Though the mechanism is not well understood yet, these additives seem to stabilize the out put voltage as well as to improve the output voltage. The amount of additives can vary in a range from about 0.001% wt to about 50% wt, or more particularly, the variation will be in a range from about 0.01% wt to about 30% wt. - A crosslinker can be added to stabilize the ionic transporting elements and to minimize the outlet of water. Due to the high transport mobility of protons through a proton exchange membrane (PEM) utilizing an ionic transporting nano composite membrane, a large amount of water can be generated. Use of crosslinker additives will reduce the mobility of the ionic species and reduce damage to the membrane. The crosslinkers can be selected from the following: multivalent salts and polymeric crosslinkers such as polyethylene imine, polypropyleneimine, or polyvinyl alcohol with or without heat treatment. In the case when the ionic transport groups is —COOH, it can be crosslinked with —OH polymers such as hydroxylated polyester, polyvinyl alcohol, or poly vinyl butyral.
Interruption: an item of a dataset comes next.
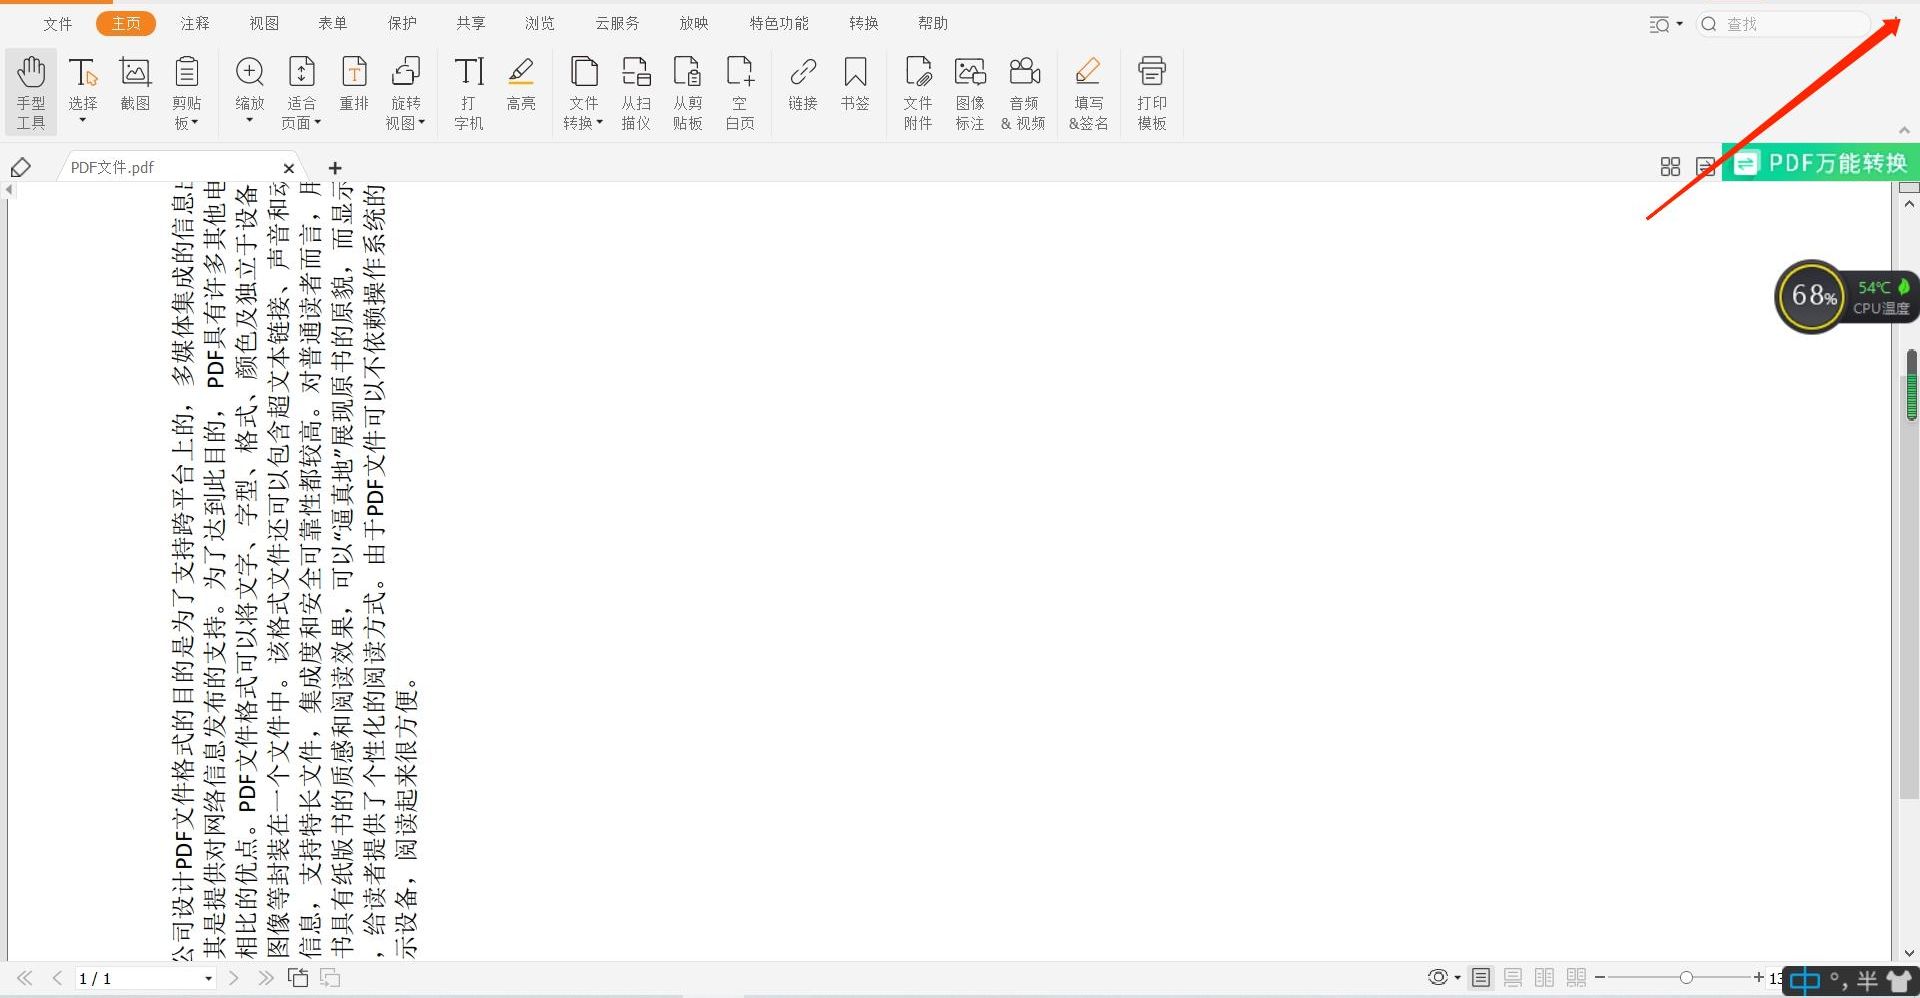Add a Bookmark (书签)

click(x=855, y=84)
- The polymeric binder(s) can be mixed with ionic transporting nano elements by a conventional mixing process including ball milling, paint shaking, microfluidizer, attritor, high speed blender and mixer, small media miller, roll miller, and magnetic stirrer. The mixing time depends upon the milling device and the interaction between the matrix media and the ionic transporting element. The proper mixing process can give rise to a slurry that is ready to form a nano composite membrane.
- Other additives can be added in the mixture of polymers and ionic transporting nano elements to improve the coating and film forming performance are surfactants. Suitable surfactants can be selected depend upon the coating solvent system. For example, DC510 from the Dow Chemical Company (USA), Dowfax, Surfynol from Air Products Company (USA), and Solperse 27000 from ICI Company (USA) are suitable surfactants.
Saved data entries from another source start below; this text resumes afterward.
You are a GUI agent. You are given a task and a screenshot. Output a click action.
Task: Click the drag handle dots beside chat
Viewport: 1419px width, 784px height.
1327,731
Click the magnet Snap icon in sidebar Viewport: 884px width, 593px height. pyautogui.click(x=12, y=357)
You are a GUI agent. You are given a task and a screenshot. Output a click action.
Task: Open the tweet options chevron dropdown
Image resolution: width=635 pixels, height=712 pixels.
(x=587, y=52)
- The slurry forming ionic transport composite can be deposited on a substrate containing gas diffusion layer (GDL) and a electrocatalyst layer (for example Pt, Ru and other transition metals or the like) by many different procedures, including those that are well-known in the arts—such as spray coating, blade coating, roll coating, brush painting, dip coating, bar coating, spin coating, hopper coating, inkjet printing, etc.
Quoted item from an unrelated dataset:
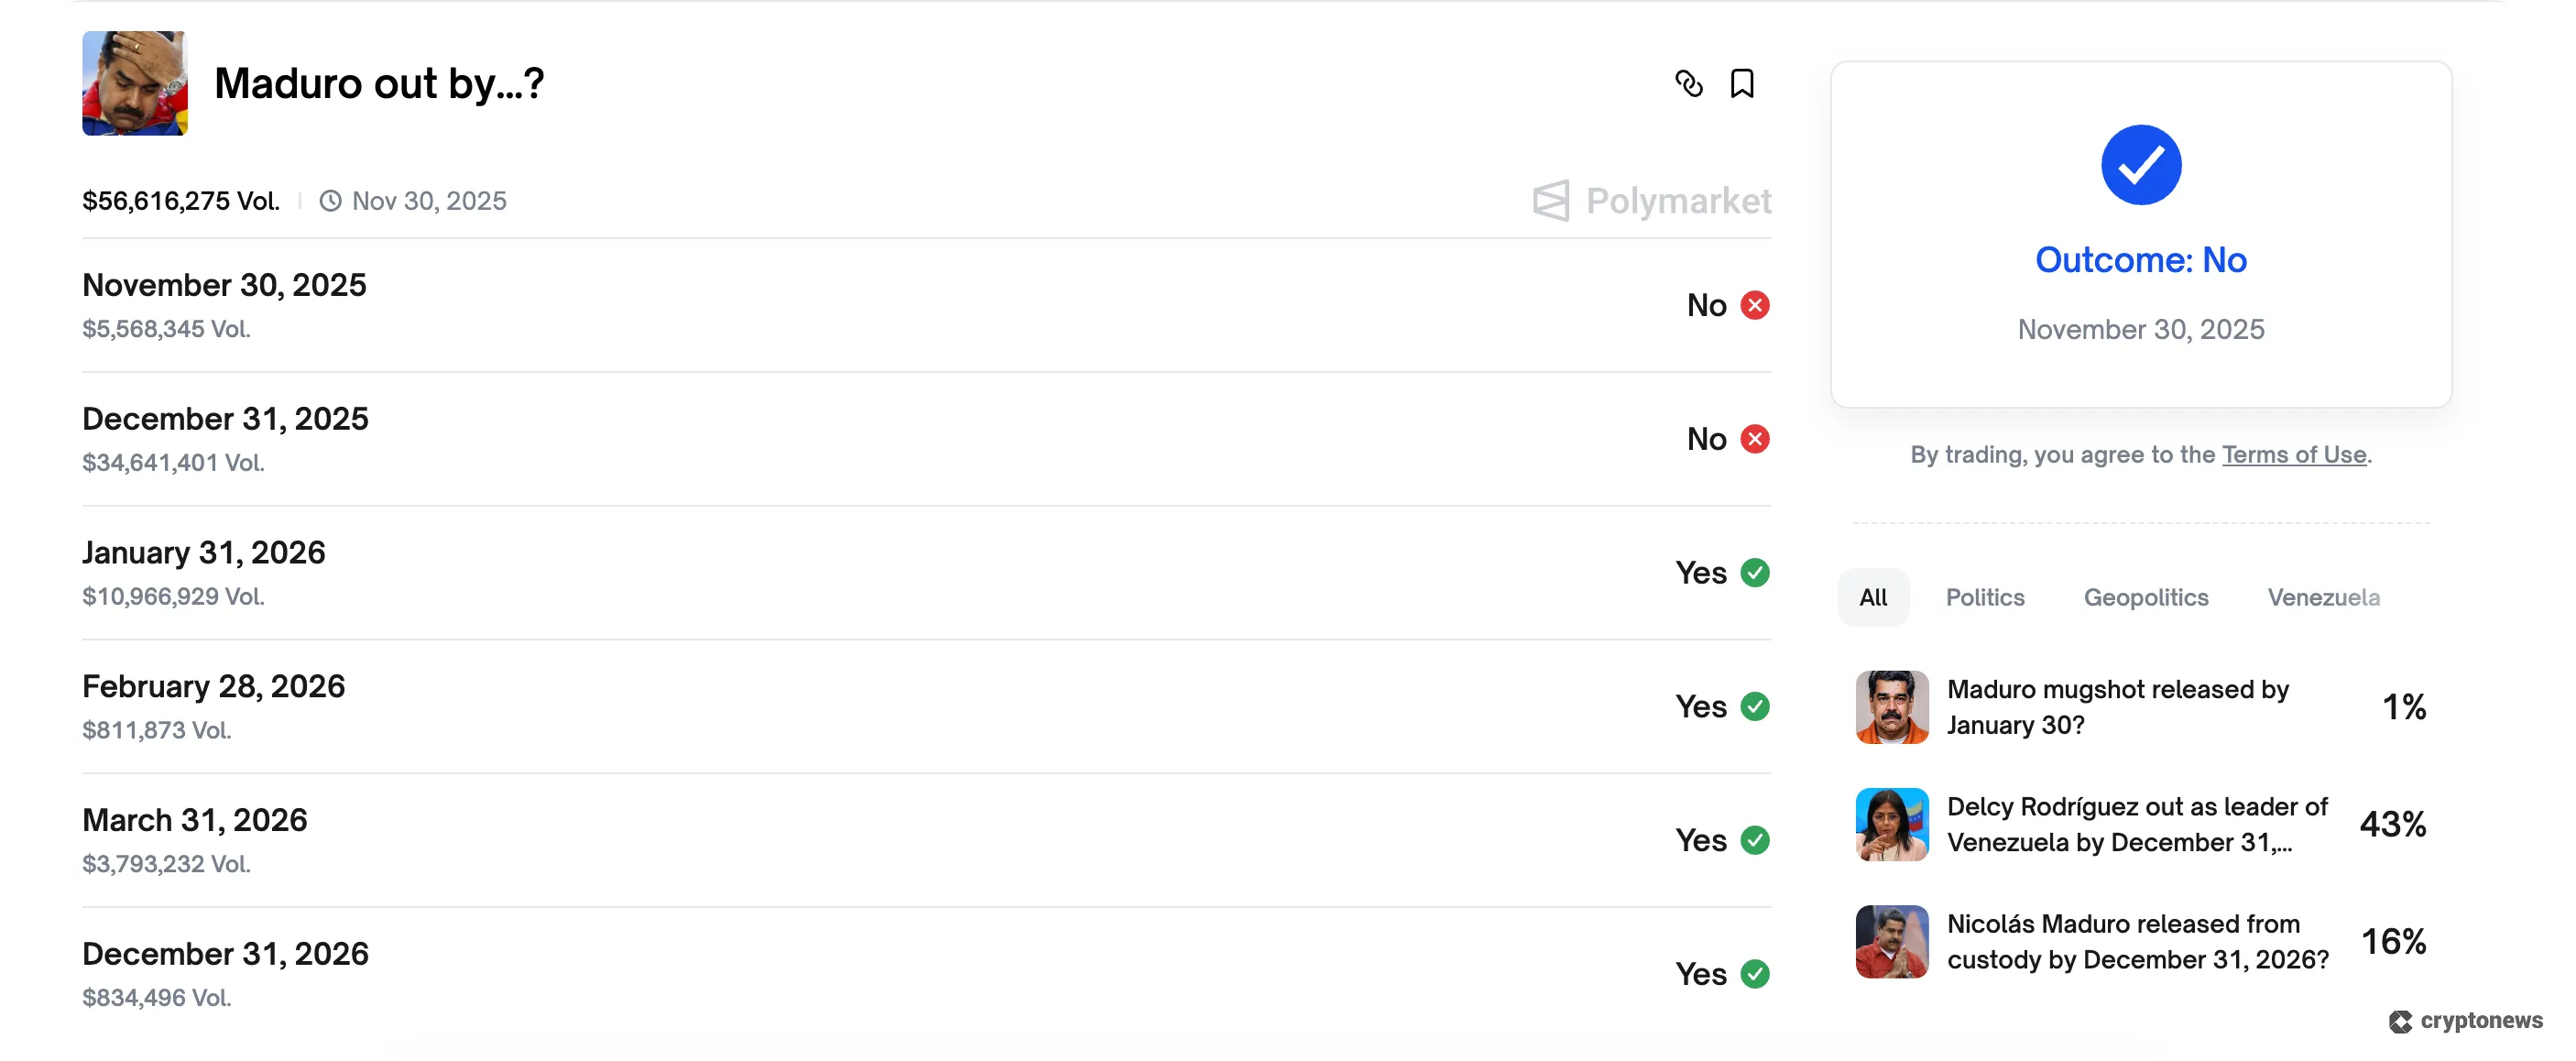
Task: Click red X on December 31, 2025 row
Action: point(1755,439)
- The electrolytic membrane can be baked at suitable temperature and baking time to eliminate the mixing solvent.
- Implementations using the above cited materials give much more choices to form a desirable membrane in an economic way as compared to the prior arts based on the Nafion™ membrane.
- 50 g of carbon black Vulcan XC72R was placed into a vacuum chamber of a sputter, a component of SEM equipment from JEOL (Japan Victor Company). The vacuum was set to reach the level of 10−7 Torr. Next, the Pt bombardement on the carbon black powder was occurred at the level of 50 nm/min. The reaction occurred within 15 minutes. Then the exhaustion system was removed and the sample was out of the chamber. The carbon black product carrying Pt was mixed again with spatula and re-bombarded. The same process was repeated 10 times until the Pt weight on carbon was detected to be 30% wt. This is electrocatalyst 1A for cathode.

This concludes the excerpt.